Yonehara et al. used one-stage operation involving the simultaneous placement of an Abbe flap, septal cartilage graft, and cantilevered iliac bone graft in the patients who have upper lip deficiency with the severe nasal deformities. The authors stated that all the patients achieved the natural contour of the upper lip; the facial contour was improved with a marked decrease in the disproportionality between the upper and lower lips. The authors concluded by saying that Abbe flap combined with the open rhinoplasty is an effective reconstructive procedure for patients with secondary bilateral cleft lip and nasal deformity [13].

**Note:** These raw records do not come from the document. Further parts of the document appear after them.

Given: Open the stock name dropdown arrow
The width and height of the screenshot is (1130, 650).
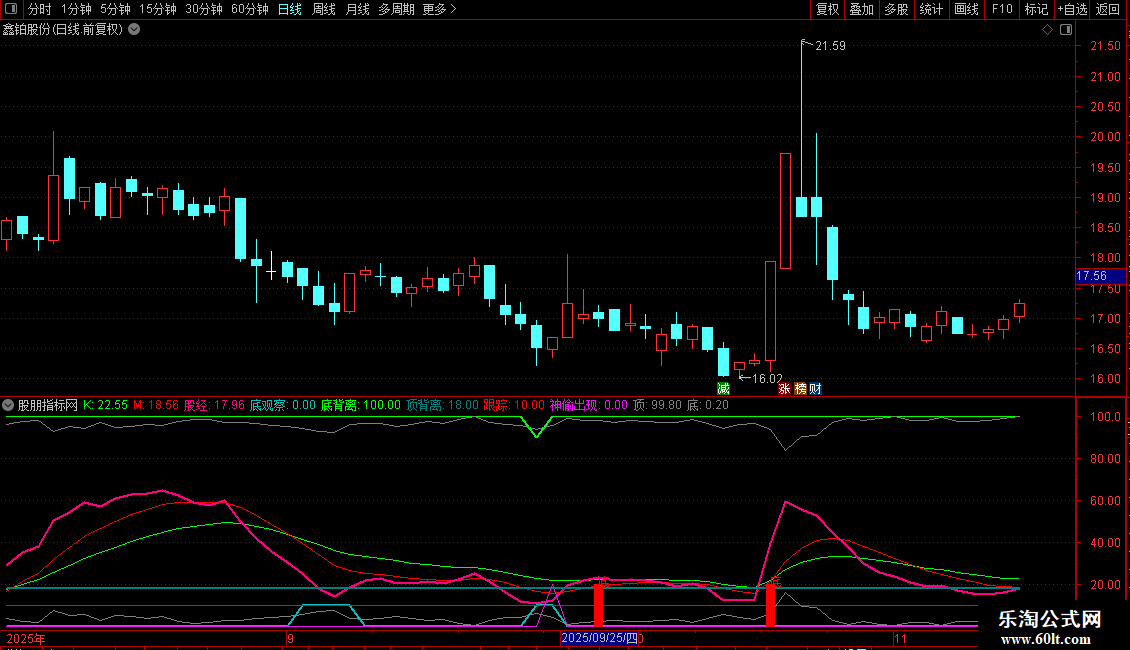Looking at the screenshot, I should (134, 29).
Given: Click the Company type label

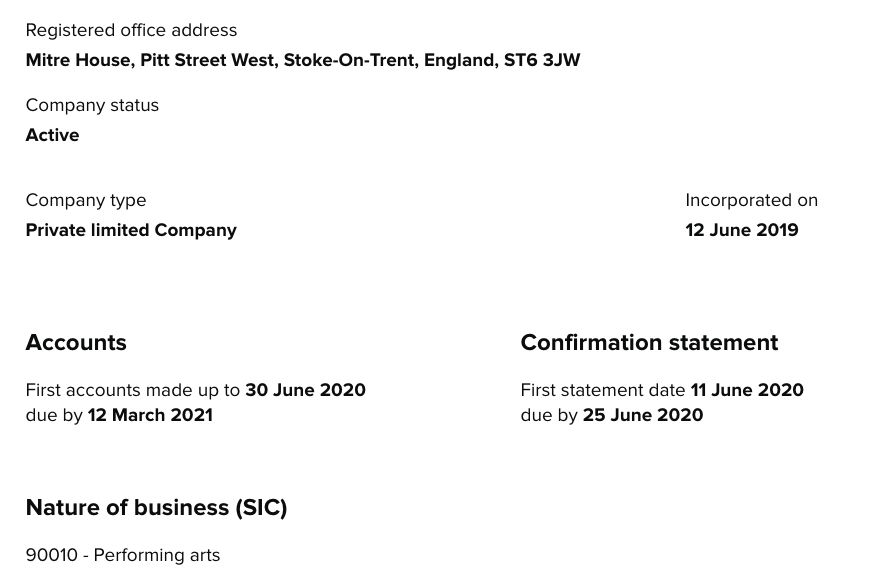Looking at the screenshot, I should [86, 200].
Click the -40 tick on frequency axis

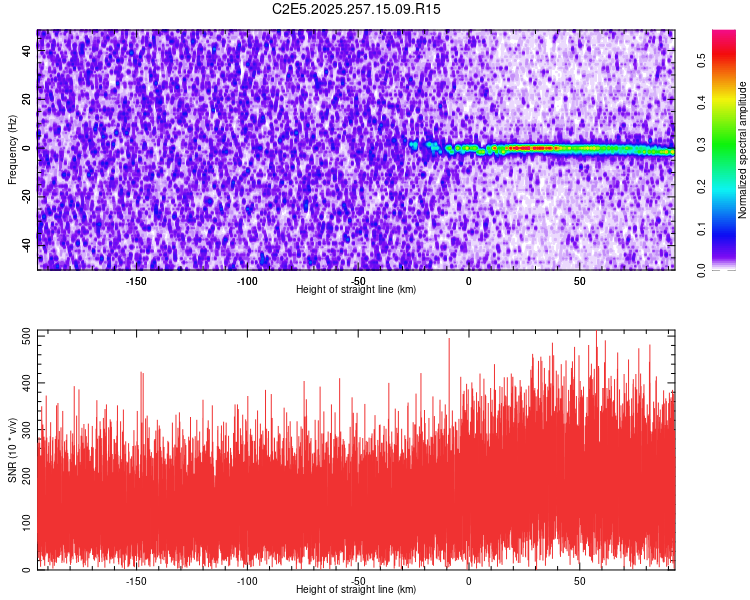tap(26, 244)
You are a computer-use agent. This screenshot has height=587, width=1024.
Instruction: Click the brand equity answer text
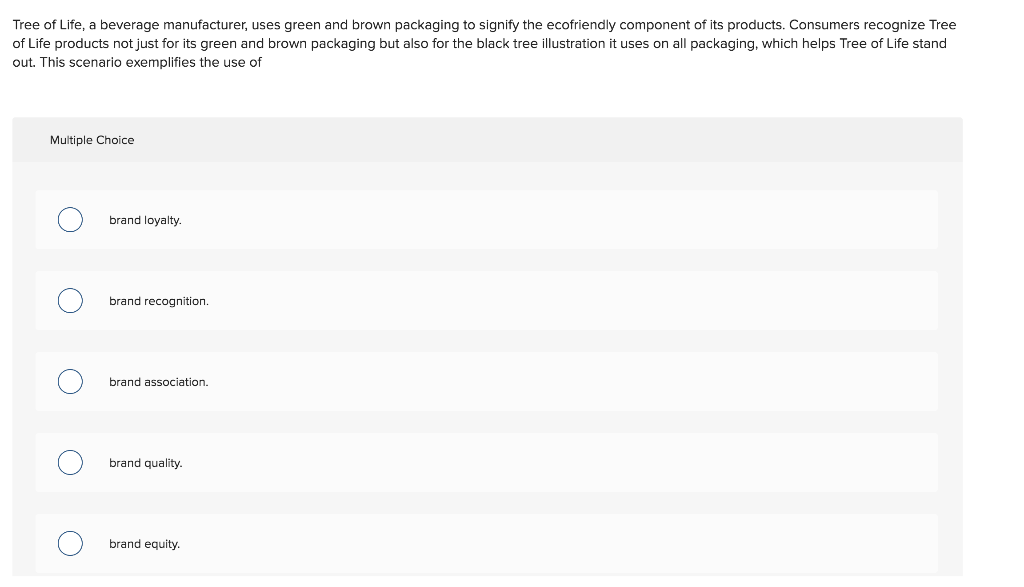click(x=144, y=543)
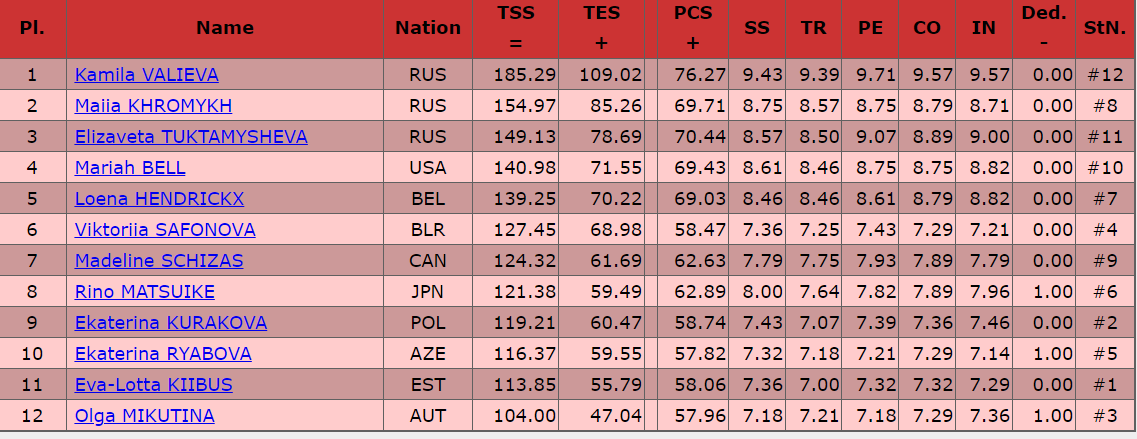Screen dimensions: 1137x439
Task: Open Rino MATSUIKE's profile
Action: tap(145, 292)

Jackson et al. introduced a modification in which only skin and mucosa are transferred as the sandwich Abbe flap. The authors used this technique to ensure the functional success of surgery by using not the orbicularis of the lower lip but that of the upper lip, and of course obtaining the benefit of the conventional Abbe flap by inserting the skin and mucosa only into the lip defect. They concluded that the technique of careful reconstruction of the orbicularis oris muscle combined with the sandwich Abbe flap offers the surgeon more flexibility in dealing with the secondary cleft lip deformity, gives better cosmetic results, and restores lip function immediately and completely. In our study, we presented five cases of secondary deformity of the upper lip who were operated using the modified Abbe flap. Unlike the conventional sandwich Abbe flap technique, we left the orbicularis oris muscle of the upper lip intact and divide the muscle of the lower lip. In the upper lip, we also gave the lateral releasing incision till mucosa on both the sides of the removed fibrosed tissue. This modification helped in maintaining the tissue bulk in the midline and it further reduced the chance of fibrosis. It also helped in properly approximating the tissues without tension and helped in the uneventful healing. This not only improved the upper lip contracture, but also moved the scar to the margin of the aesthetic unit, and in addition to the cosmetic result, the function was also established.
Conclusion
In our study of five cases, we have observed that lip length increased, scarring over the lip reduced, whistle deformity subsided, and the tight apron-like lip condition became normal and we were able to maintain the good functional as well as aesthetic result. In our technique, we did not dissect the orbicularis oris of the upper lip, which helped us maintain the function of the sphincter and also reduced the chances of fibrosis following dissection of the muscle. We also gave the lateral releasing incision adjacent to the removed fibrosed part which helped us in closing the flap without tension, and proper approximation was achieved. Hence, we can suggest that the modified Abbe flap can be considered one of the best flaps for the reconstruction of the midline defect of the upper lip. Though more sample size is needed to come to any conclusion.
Conflict of interest
The authors declare that they have no conflict of interest.
Ethical Approval
All procedures performed in studies involving human participants were in accordance with the ethical standards of the institutional and/or national research committee and with the 1964 Helsinki declaration and its later amendments or comparable ethical Standards.
Informed Consent
Informed consent was obtained from all individual participants included in the study.